How to Validate Input Types in Python
Validating list inputs is essential for preventing runtime errors and ensuring data integrity in Python applications. Since Python is dynamically typed, a function expecting a list of integers might receive a list of strings, or not a list at all, causing crashes downstream.
This guide explores robust techniques to validate that an input is a list, verify its length, and ensure its elements match expected data types.
Basic Type Validation
The first step in validation is ensuring the input is actually a list.
Using isinstance()
The built-in isinstance() function is the standard way to check variable types.
def process_data(input_list):
# ⛔️ Incorrect: No check leads to crashes on invalid input
# return [x * 2 for x in input_list]
# ✅ Correct: Validate that input is a list
if not isinstance(input_list, list):
raise TypeError(f"Expected a list, got {type(input_list).__name__}")

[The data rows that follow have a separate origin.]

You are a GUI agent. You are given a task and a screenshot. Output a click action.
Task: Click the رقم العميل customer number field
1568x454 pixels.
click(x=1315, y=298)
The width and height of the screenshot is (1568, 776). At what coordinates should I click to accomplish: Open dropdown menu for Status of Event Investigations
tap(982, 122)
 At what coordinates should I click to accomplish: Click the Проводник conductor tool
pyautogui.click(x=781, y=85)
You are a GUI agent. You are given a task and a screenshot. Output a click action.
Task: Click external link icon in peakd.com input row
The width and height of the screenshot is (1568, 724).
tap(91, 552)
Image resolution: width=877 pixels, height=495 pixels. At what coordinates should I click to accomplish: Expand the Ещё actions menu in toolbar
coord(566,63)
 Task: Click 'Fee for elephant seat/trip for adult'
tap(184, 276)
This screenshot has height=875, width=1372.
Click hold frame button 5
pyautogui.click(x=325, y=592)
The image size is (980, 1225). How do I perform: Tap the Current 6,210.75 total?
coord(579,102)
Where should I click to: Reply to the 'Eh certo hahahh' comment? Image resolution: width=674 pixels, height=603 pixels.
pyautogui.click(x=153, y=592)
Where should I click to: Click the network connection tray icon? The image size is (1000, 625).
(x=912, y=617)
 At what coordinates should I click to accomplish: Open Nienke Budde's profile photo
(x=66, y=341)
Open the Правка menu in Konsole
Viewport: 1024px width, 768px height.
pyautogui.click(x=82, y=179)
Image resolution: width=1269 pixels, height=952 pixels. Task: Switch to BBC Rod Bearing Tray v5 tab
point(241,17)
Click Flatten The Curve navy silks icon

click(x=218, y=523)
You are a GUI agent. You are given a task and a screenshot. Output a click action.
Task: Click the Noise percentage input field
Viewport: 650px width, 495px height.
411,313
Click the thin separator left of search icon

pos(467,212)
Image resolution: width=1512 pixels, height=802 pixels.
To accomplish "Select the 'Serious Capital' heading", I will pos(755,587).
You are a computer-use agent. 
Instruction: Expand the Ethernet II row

return [x * 2 for x in input_list]
# Examples
# process_data("hello") # -> TypeError: Expected a list, got str
# process_data([1, 2]) # -> [2, 4]
Validating Element Types
Confirming the container is a list is often insufficient; you must also ensure the contents are valid. For example, ensuring a list contains only integers.
Iterative Type Checking
You can iterate through the list and check every element.
def sum_integers(numbers):
if not isinstance(numbers, list):
raise TypeError("Input must be a list")
# ✅ Correct: Validate every element is an integer
for index, item in enumerate(numbers):
if not isinstance(item, int):
raise TypeError(f"Item at index {index} is not an int")
return sum(numbers)
try:
print(sum_integers([1, 2, "3"]))
except TypeError as e:
print(f"Error: {e}")
Output:
Error: Item at index 2 is not an int
Using all() (More Pythonic)
For a cleaner approach, use the all() function with a generator expression.
def validate_homogeneous_list(data, expected_type):
# ✅ Correct: Returns True only if ALL elements match the type
return all(isinstance(x, expected_type) for x in data)
data = [1.5, 2.0, 3.14]
if validate_homogeneous_list(data, float):
print("Valid float list")
else:
print("Invalid list content")
Output:
Valid float list
Validating List Properties (Length/Content)
Beyond types, business logic often requires validation of list length or specific content constraints.
Length Checks
def process_batch(batch):
# ✅ Correct: Validate minimum and maximum constraints
if not isinstance(batch, list):
raise TypeError("Input must be a list")
if len(batch) == 0:
raise ValueError("List cannot be empty")
if len(batch) > 100:
raise ValueError("Batch size exceeds limit of 100")
print(f"Processing {len(batch)} items...")
try:
process_batch([])
except ValueError as e:
print(e)
Output:
List cannot be empty
Using Type Hints for Static Analysis
While Python runtime checks are necessary for dynamic input, using Type Hints allows static analysis tools (like mypy) and IDEs to catch errors before code execution.
from typing import List, Union
# ✅ Correct: Explicitly state input requirements
def calculate_average(scores: List[Union[int, float]]) -> float:
return sum(scores) / len(scores)
# This won't stop execution, but tools will flag this error:
calculate_average(["a", "b"])
Conclusion
To validate list inputs effectively in Python:
- Check Container Type: Always use
isinstance(obj, list)first. - Check Contents: Use
all(isinstance(x, type) for x in list)to ensure homogeneity. - Check Constraints: Verify length (
len()) and value ranges based on your application logic. - Handle Errors: Raise specific exceptions (
TypeError,ValueError) to inform the caller exactly why the input failed validation.